In recent years, the influence of sponsorship has expanded further beyond the realm of shirt logos. Stadium naming rights have become highly sought-after, with companies looking to associate their brand with iconic football venues, and clubs standing to make much of what they paid to build the stadium back.
Arsenal’s Emirates Stadium and Manchester City’s Etihad Stadium are prime examples of this trend, showcasing the enduring impact of sponsorship in the modern game
Signs of Unsustainability
“Now it’s converted into a competition that has losses all year. All clubs lose money. There is no sustainability in the Premier League. The Premier League is not a financially sustainable model… They’re financed by the owners but with enormous amounts of money and that is distorting the market. They get more revenues, OK. But you lose money. And you’re injecting one and a half billion every year. What does it mean? It means you’re not sustainable at all.” –La Liga president Javier Tebas speaking in 2023
The engorged finances that make the Premier League the most lucrative competition has served to make players’ transfer fees and wages the highest in the world.
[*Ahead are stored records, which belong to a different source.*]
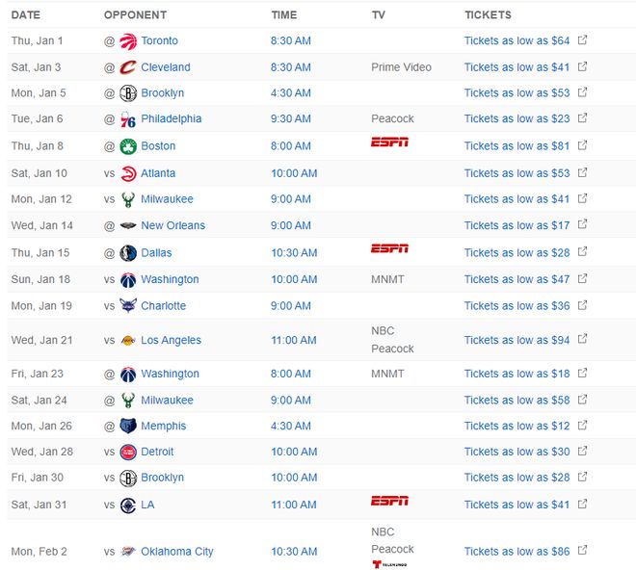Select tickets as low as $17
This screenshot has width=636, height=570.
pyautogui.click(x=517, y=226)
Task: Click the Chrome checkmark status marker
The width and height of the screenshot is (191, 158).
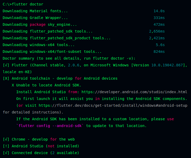Action: pyautogui.click(x=6, y=139)
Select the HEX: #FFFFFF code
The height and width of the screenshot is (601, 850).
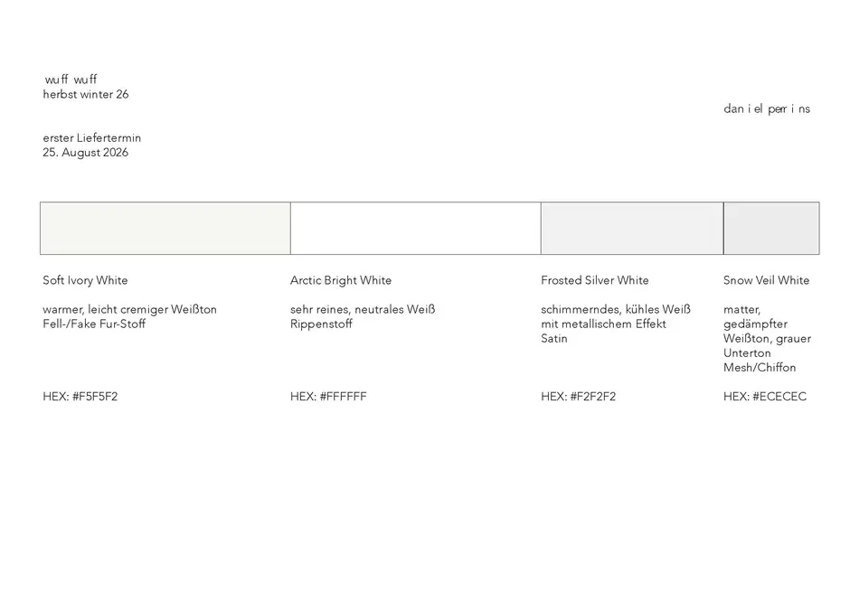[x=328, y=396]
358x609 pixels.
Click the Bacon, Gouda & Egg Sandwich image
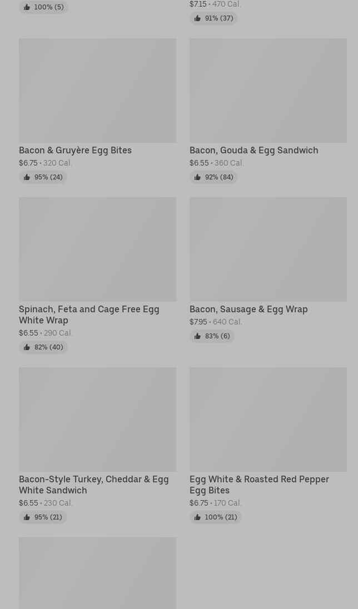(268, 91)
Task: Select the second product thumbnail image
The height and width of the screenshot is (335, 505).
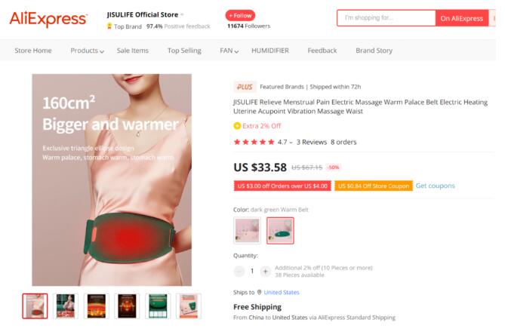Action: point(66,306)
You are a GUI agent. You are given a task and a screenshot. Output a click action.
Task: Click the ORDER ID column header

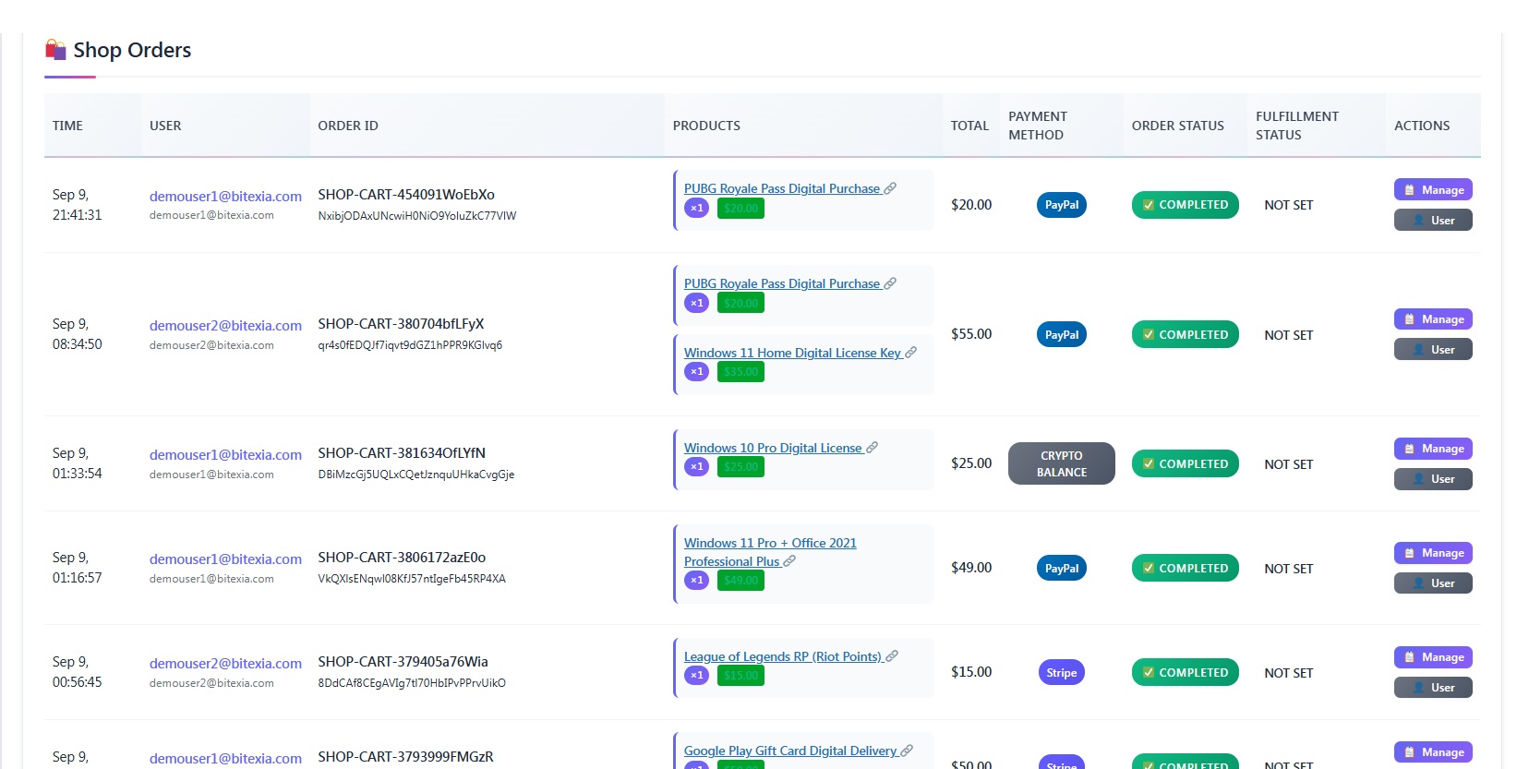348,126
Long gone are the days of First Division footballers earning more modest salaries and living amongst regular citizens.
Now players and their fans have become further removed from each other than ever, which, when combined with the rise of social media has created a rift between many fans and the players they support.
Sponsorship has single-handedly transformed the landscape of English Football, from the humble beginnings of a local business trying to scrape advertise their product to hundreds of fans, to entire stadiums proudly displaying huge businesses’ names.
Sponsorship has allowed The Premier League to consistently attract the world’s best talents. transformative role in the history of English football. Its only now that we start to see a breakdown in the sustainability of such a financially bloated football pyramid.
A huge part of the success of The Premier League, has sponsorship created an overfed monster? The average salary of a Premier League player today is £60,000 a week, during a shrunken British economy.
With these massively over-inflated wages, there is surely only so much time before player, club, and corporate greed goes too far.
As we see Everton’s £750 million debt accrued over the last few years, with the side narrowly avoiding a relegation that many theorise would destroy the club, it’s impossible not to think about whether it could happen to any team not backed by multi-billionaires.